PintS is an abstraction library to write SIMD code. It is fully compatible with both C and C++ and it is a header only library.
The main goal is to provide a library to have the same code on multiple SIMD architecture or even without SIMD.
How does it work?
The library consists in definitions of the functions for non SIMD architectures, and specialization of some of them for SIMD architectures. These specializations are done by undefining the previous macro (which can be an alias to a function) and redefining it for the target architecture.

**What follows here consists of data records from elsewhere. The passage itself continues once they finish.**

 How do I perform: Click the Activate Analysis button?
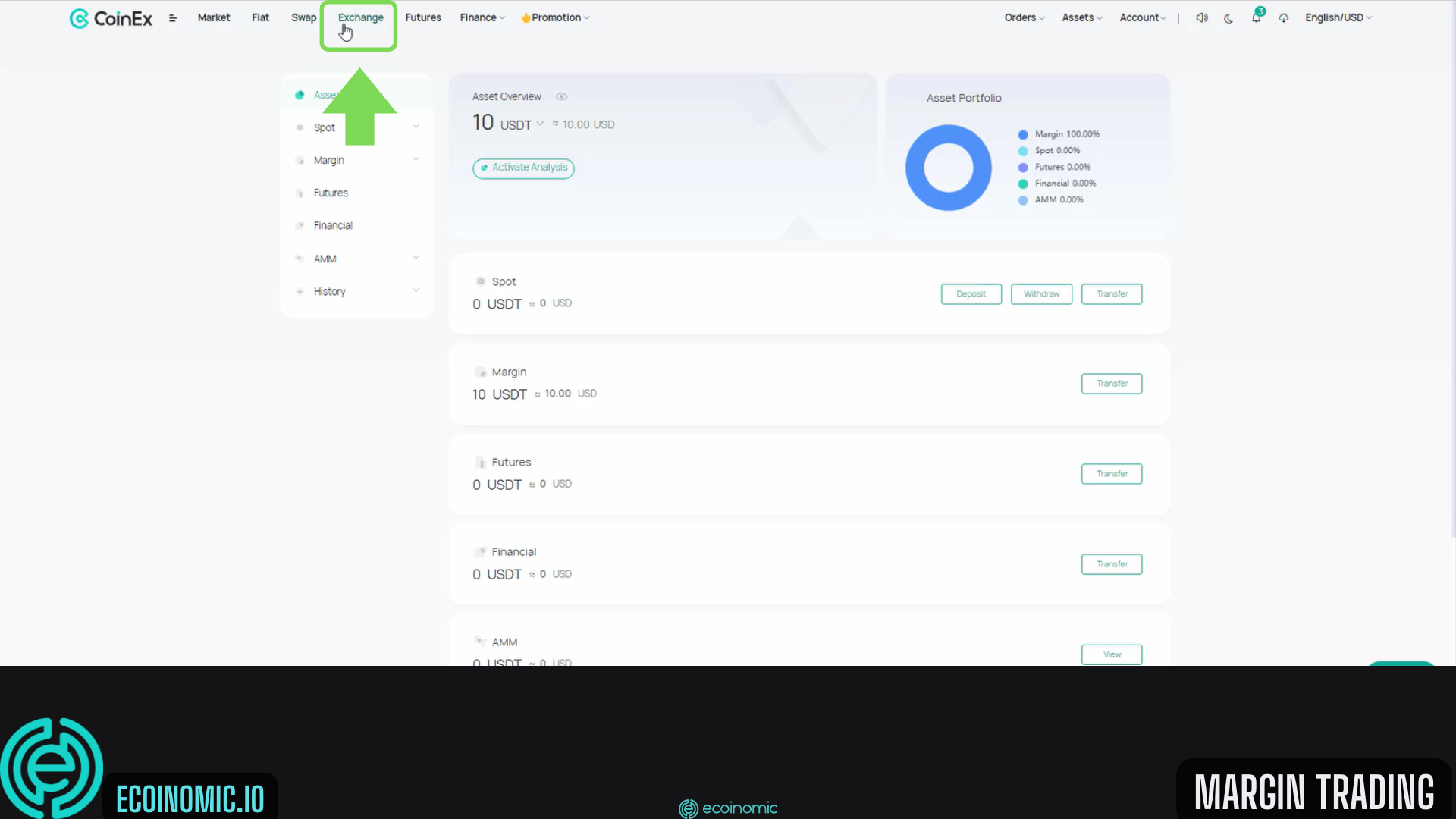[x=525, y=167]
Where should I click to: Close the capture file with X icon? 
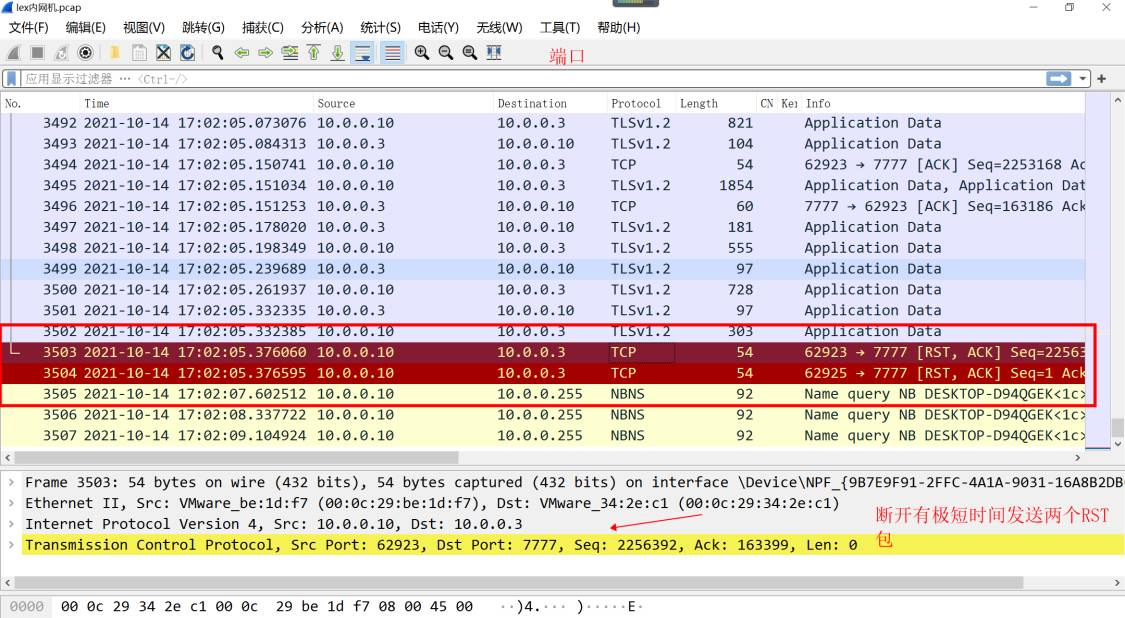(162, 53)
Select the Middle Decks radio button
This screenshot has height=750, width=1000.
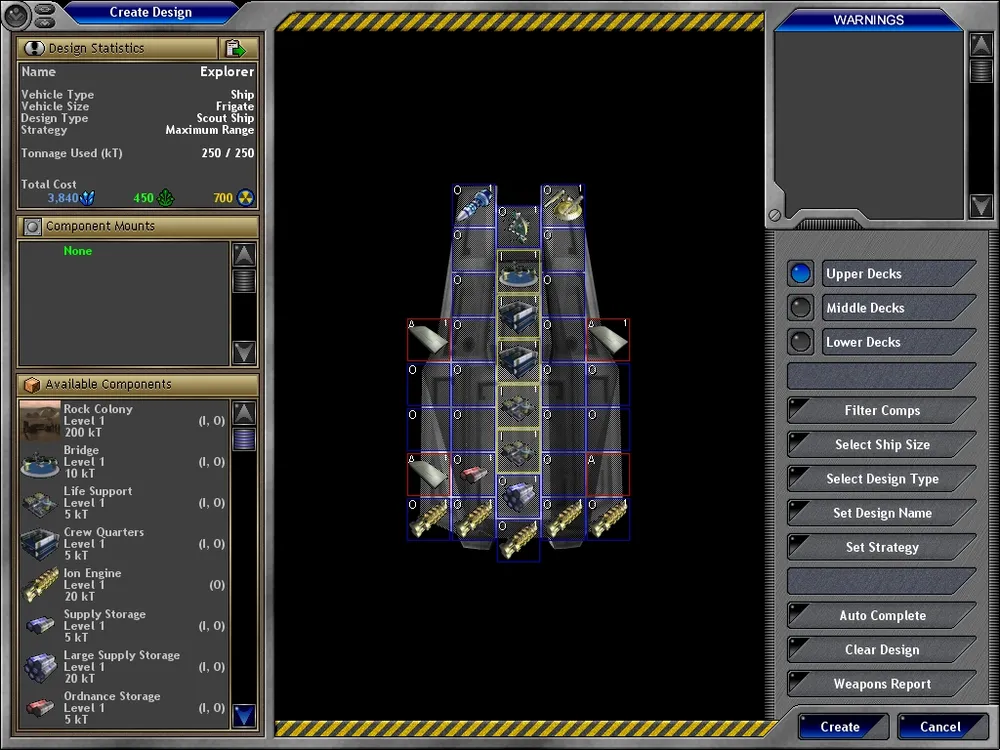pos(800,308)
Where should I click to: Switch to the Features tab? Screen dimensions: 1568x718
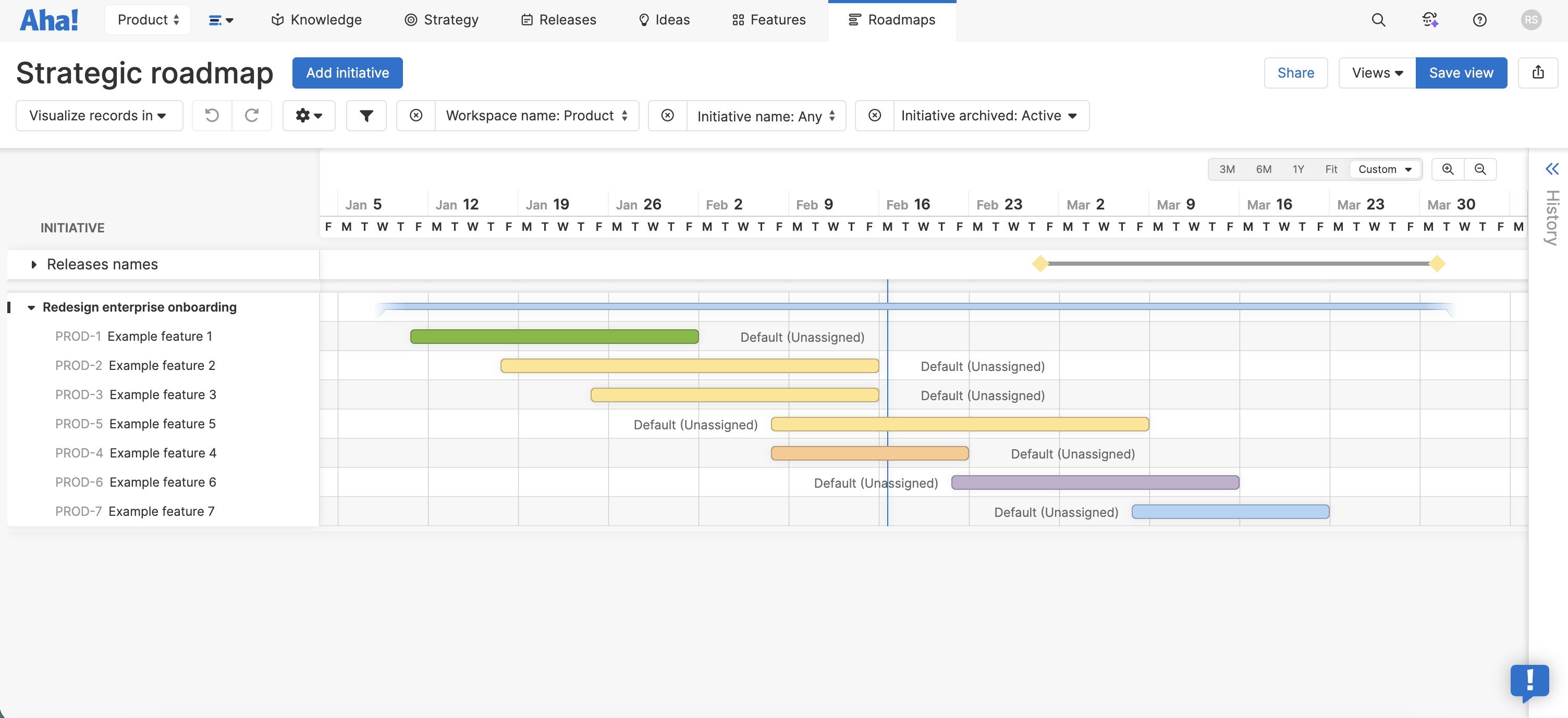click(769, 20)

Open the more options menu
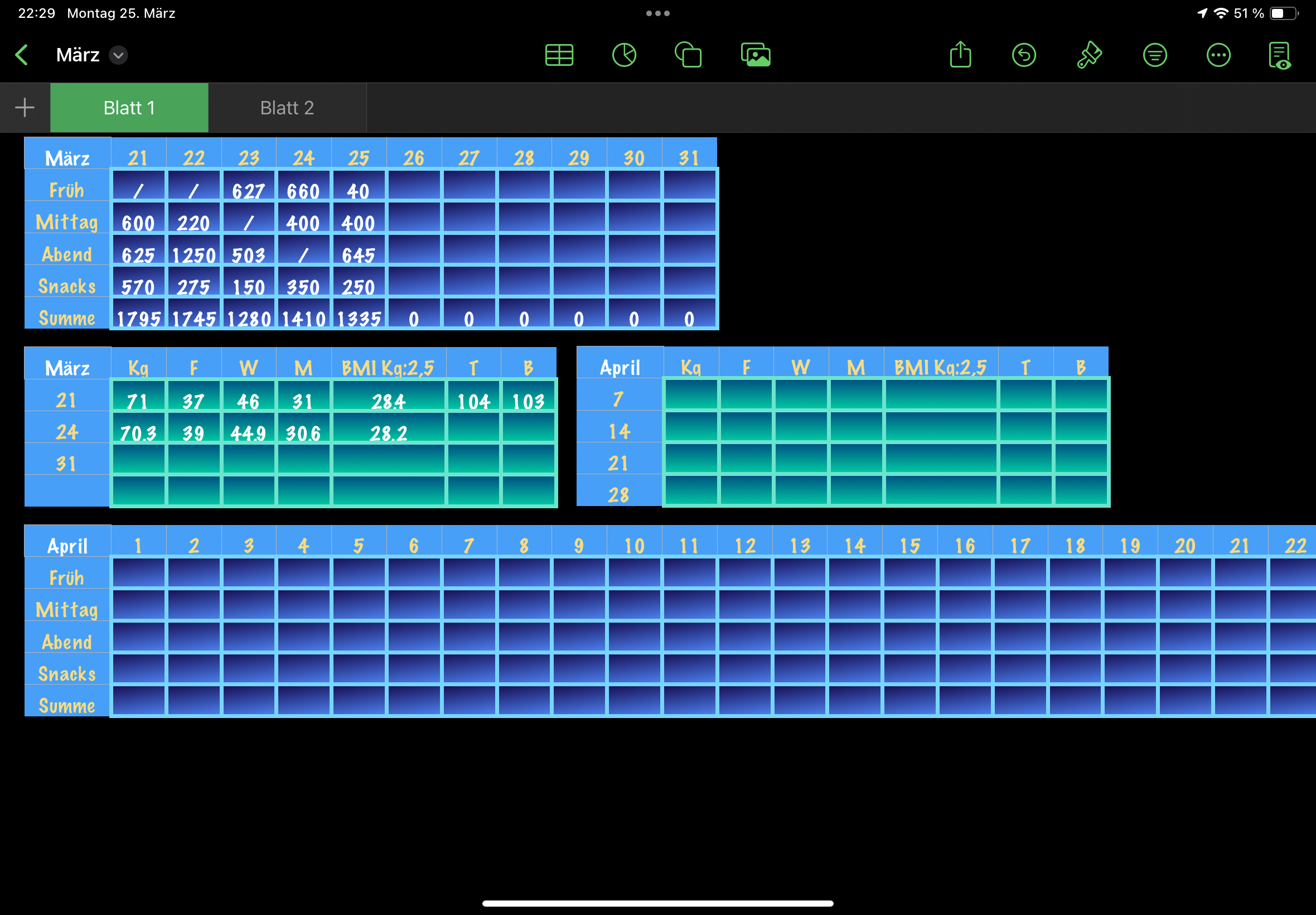(1218, 55)
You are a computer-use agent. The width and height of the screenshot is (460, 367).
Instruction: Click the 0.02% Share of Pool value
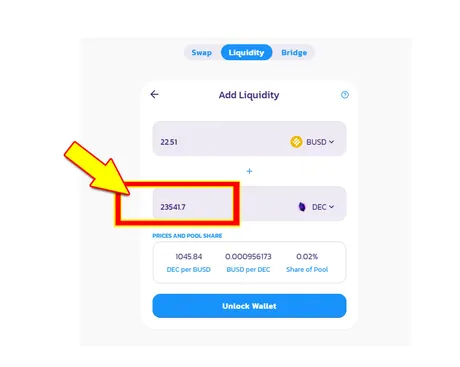[307, 257]
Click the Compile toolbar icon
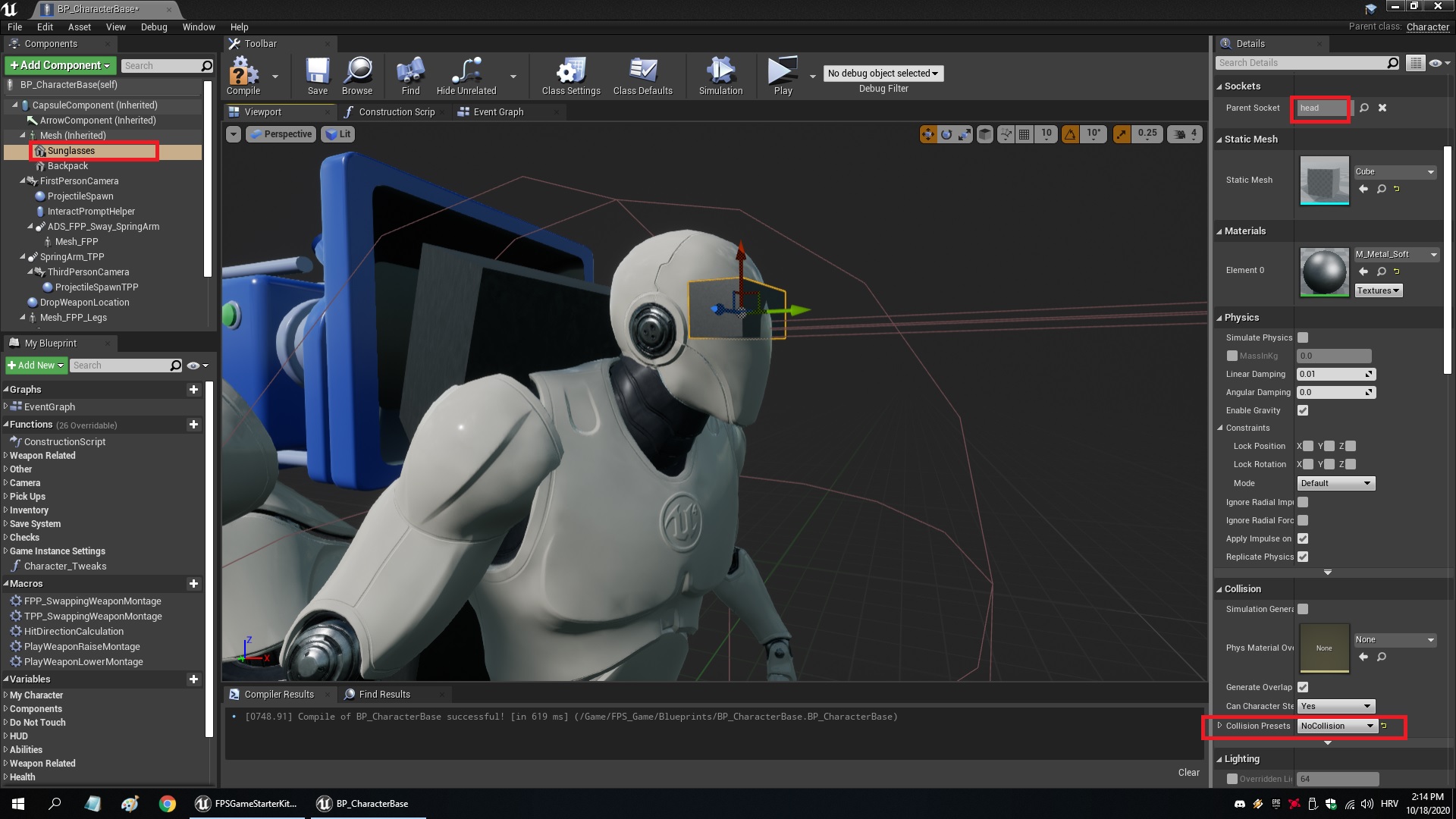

The library is able to detect the target architecture using information given by the compiler and loads automatically the required header files.
How does it look?
float dotprod_v8f(const float* a, const float* b, int n) {
// Local var declarations
int i;
v8f va, vb, s;
m8f vmask;
// initialization
s = v8f_zero();
// main loop
for (i = 0; i < n - 8; i += 8) {
va = v8f_loadu(&a[i]);
vb = v8f_loadu(&b[i]);
s = v8f_fmadd(va, vb, s);
} /* remainder */ {
vmask = m8f_cvt_m8i(m8i_gt(v8i_set1(n-i), v8i_set(0, 1, 2, 3, 4, 5, 6, 7)));
va = v8f_loadu(&a[i]);
vb = v8f_loadu(&b[i]);
va = v8f_maskz_move(vmask, va);
s = v8f_fmadd(va, vb, s);
}
// reduce s
return sf_reduce_add_v8f(s);
}
How can I use it in my project?
You need to copy the folder include
of this repository into your project
and include the file pints.h
wherever you want to use it.
Supported compilers
This library has only been tested on the following compilers:
- gcc (5.1)
- icc (16.0)
However, this library is written with compatibility in mind and should also be compatible with other compilers
Supported architectures
For now, the supported architectures are:
- SSE
- SSE2
- SSE3
- SSSE3
- SSE4.1
- SSE4.2
- AVX
- AVX2
- FMA (AVX)
It is planned to also support in the future:
- KNC
- AVX512 (all variants)
- Neon
Future features
It is planned to add the following features to the library:
- Reductions (eg: full horizontal sum)
- Transpositions (of vectors)
- Masks primitives (for AVX512 and KNC support)
- Shuffles with vector of indices
- per instruction Rounding method? (only when supported)
Disclaimer
This project is still in development and might not be stable enough for a production use.